Colorless VOA editorials are commonplace. One cites an assistant secretary of State as saying the US "will not fully normalize relations with North Korea until there is 'full denuclearization' on the Korean peninsula." What this means or why the US insists upon it are questions that a foreigner seeking clarity about US policy might be forgiven for asking, but which the editorial does not address. Another VOA editorial on US policy toward Nigeria is nothing more than a news report quoting a State Department official's testimony before Congress.
VOA is no stranger to controversy – the latest involves a short-sighted cutback in worldwide broadcasts. However, the message is just as important as the messenger. And VOA's message is muffled, as if the US itself were merely a spectator in the global war of beliefs. Simply quoting American officials without providing a more robust context for their comments is insufficient to explain US foreign policy to global audiences. It is a detached, achromatic approach that risks conveying neutrality. But the US cannot afford to be neutral for the sake of appearing impartial. What is needed is a more forceful, clear, and compelling articulation of US policy.

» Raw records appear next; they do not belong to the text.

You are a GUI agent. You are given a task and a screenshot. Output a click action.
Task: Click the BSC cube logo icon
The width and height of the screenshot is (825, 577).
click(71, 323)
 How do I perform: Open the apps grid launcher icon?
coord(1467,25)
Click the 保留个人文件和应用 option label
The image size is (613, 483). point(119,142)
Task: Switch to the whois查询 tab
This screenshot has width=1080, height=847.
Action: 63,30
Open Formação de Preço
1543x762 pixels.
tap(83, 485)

VOA's editorial approach appears to be influenced by fear – fear that it may say something provocative, fear that it may seem heavy-handed, fear that its journalistic integrity and credibility may suffer, fear that it may be seen as a propaganda outlet for an administration that is increasingly disliked by the audiences it targets. In this regard, VOA is hurting its own cause, and the Broadcasting Board of Governors – the oversight body responsible for America's international broadcasts – should make fixing the banality of VOA's editorial content a top priority.

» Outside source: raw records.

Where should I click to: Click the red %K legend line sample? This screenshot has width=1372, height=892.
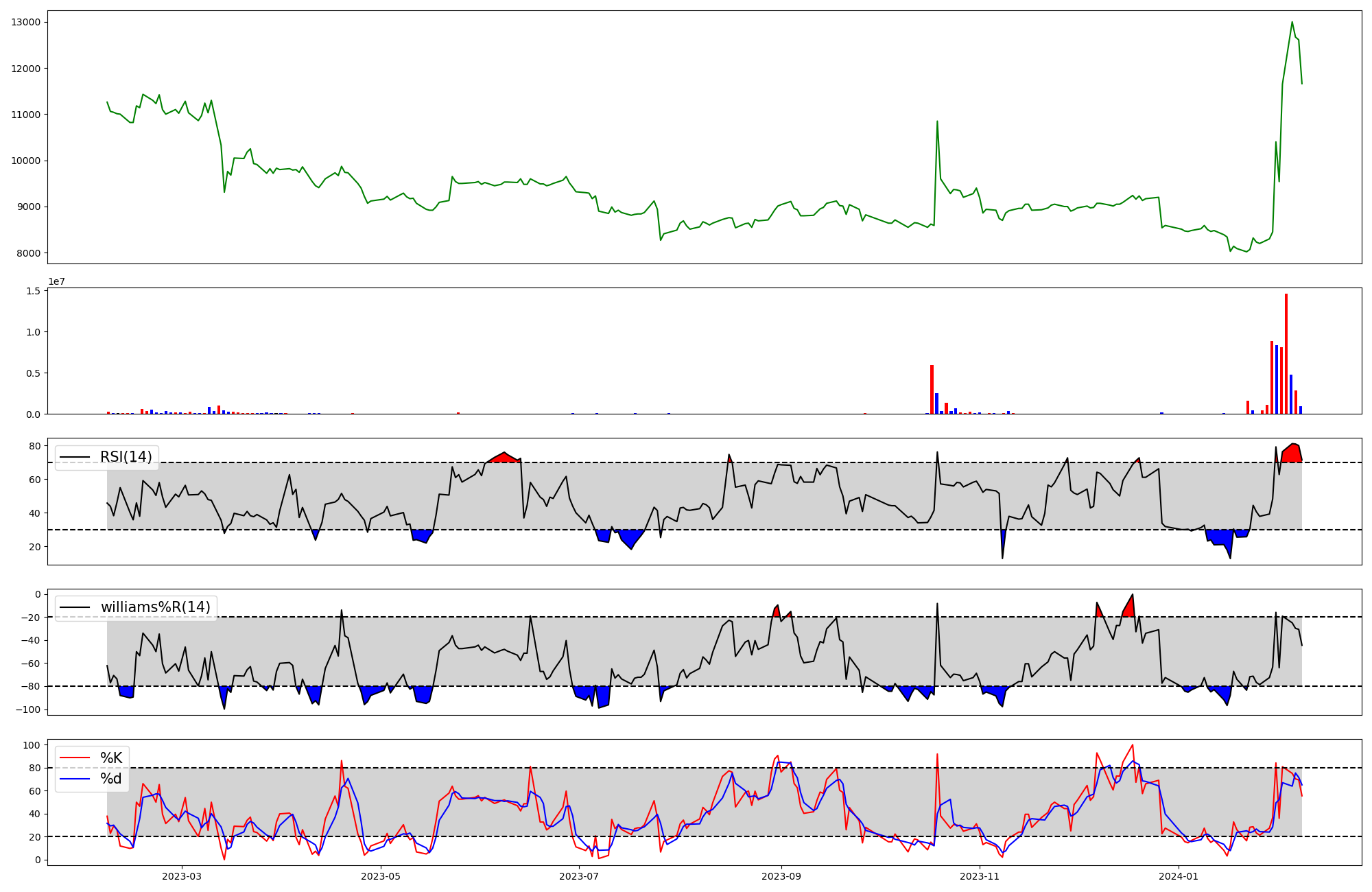click(x=75, y=758)
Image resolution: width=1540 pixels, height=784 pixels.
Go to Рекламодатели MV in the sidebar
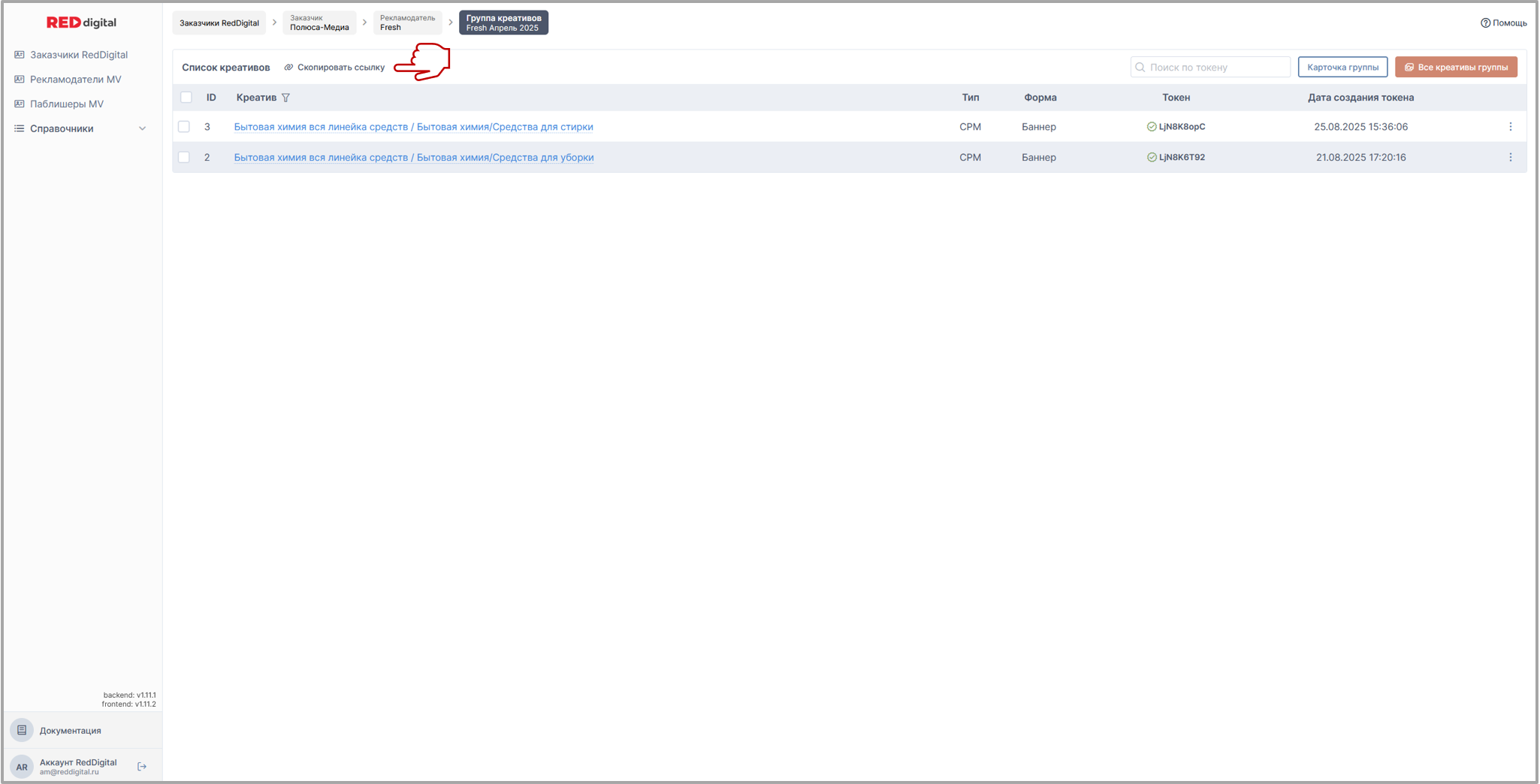point(75,80)
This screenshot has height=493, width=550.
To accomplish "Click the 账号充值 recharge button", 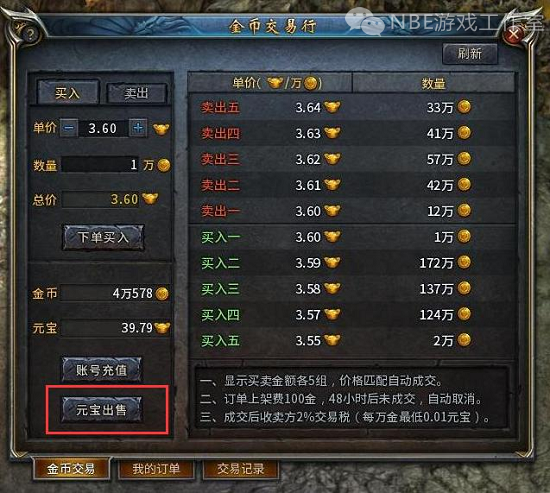I will point(102,370).
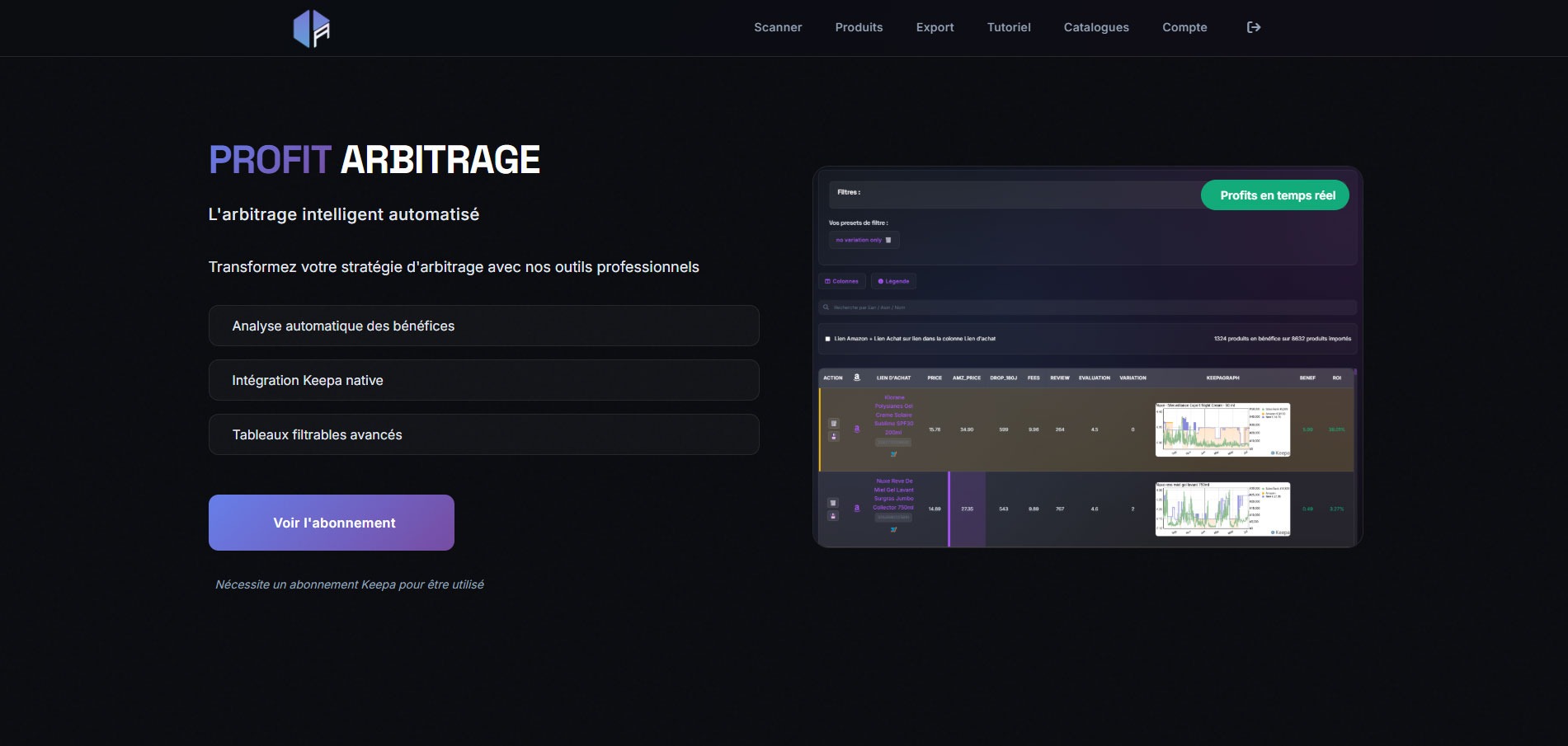Click Amazon icon in Klorane row
The width and height of the screenshot is (1568, 746).
click(856, 429)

Reporting the news objectively and broadcasting diverse views are important elements of VOA's charter. But VOA has a broader mandate. It has a responsibility to the American taxpayer to communicate the views of the US government intelligently and persuasively.
Even a superstar like Cal Ripken needs help to put America's public diplomacy back on a winning track. It is time for VOA to step up its game.
David J. Trachtenberg is a former principal deputy assistant secretary of Defense for International Security Policy at the US Department of Defense.